L'affaire des meurtres de l'Essonne rebondit: un homme s'accuse de 2 des 4 meurtres

Yoni Palmier, détenu pour 4 meurtres commis avec la même arme dans l'Essonne entre novembre 2011 et avril 2012, a reçu en juillet dernier un courrier d'un homme s'accusant de deux des meurtres et disant l'avoir manipulé

La lettre, remise au juge d'instruction le 10 août, a été envoyée à Yoni Palmier à la prison de Fresnes (Val-de-Marne), où il est détenu.
L'homme, dont Yoni Palmier avait déjà parlé aux enquêteurs, raconte dans cette lettre les quatre meurtres.
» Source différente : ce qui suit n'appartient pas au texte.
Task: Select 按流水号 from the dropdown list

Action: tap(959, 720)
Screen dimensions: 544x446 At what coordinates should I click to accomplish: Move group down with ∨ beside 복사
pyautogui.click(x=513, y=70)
Il s'accuse de deux d'entre eux, et dit avoir fait
commettre les deux autres par des amis.
Il donne, selon une source judiciaire, des détails précis sur les meurtres, qui correspondent aux faits.

Par ailleurs,selon les mêmes informations, le dossier du premier meurtre, pour lequel Michel Courtois avait été détenu avant d'être remis en liberté en juin
dernier, a été joint à celui des trois autres meurtres.

Yoni Palmier, qui continue à clamer son innocence, est mis en examen pour les 4 meurtres, Michel Courtois l'est toujours pour le premier, commis en novembre 2011 à Juvisy-sur-Orge (Essonne). Aucun lien n'a été établi entre les deux hommes.
Michel Courtois nie avoir tué la première victime, Nathalie Davids, une laborantine de 35 ans avec qui il avait entretenu une relation amoureuse. Elle avait été retrouvée morte le 27 novembre 2011 dans le parking de son immeuble, à Juvisy-sur-Orge. Interpellé mi-avril, Yoni Palmier, 33 ans, a également été mis en examen pour cet assassinat, ainsi que pour les trois suivants, tous perpétrés avec le même pistolet semi-automatique de calibre 7,65 mm: ceux de Jean-Yves Bonnerue, 52 ans (le 22 février à Juvisy-sur-Orge), Marcel Brunetto, 81 ans (le 17 mars à Ris-Orangis) et Nadjia Boudjemia-Lahcene, 48 ans (le 5 avril à Grigny).
Lors des trois derniers crimes, Michel Courtois se trouvait sous les verrous.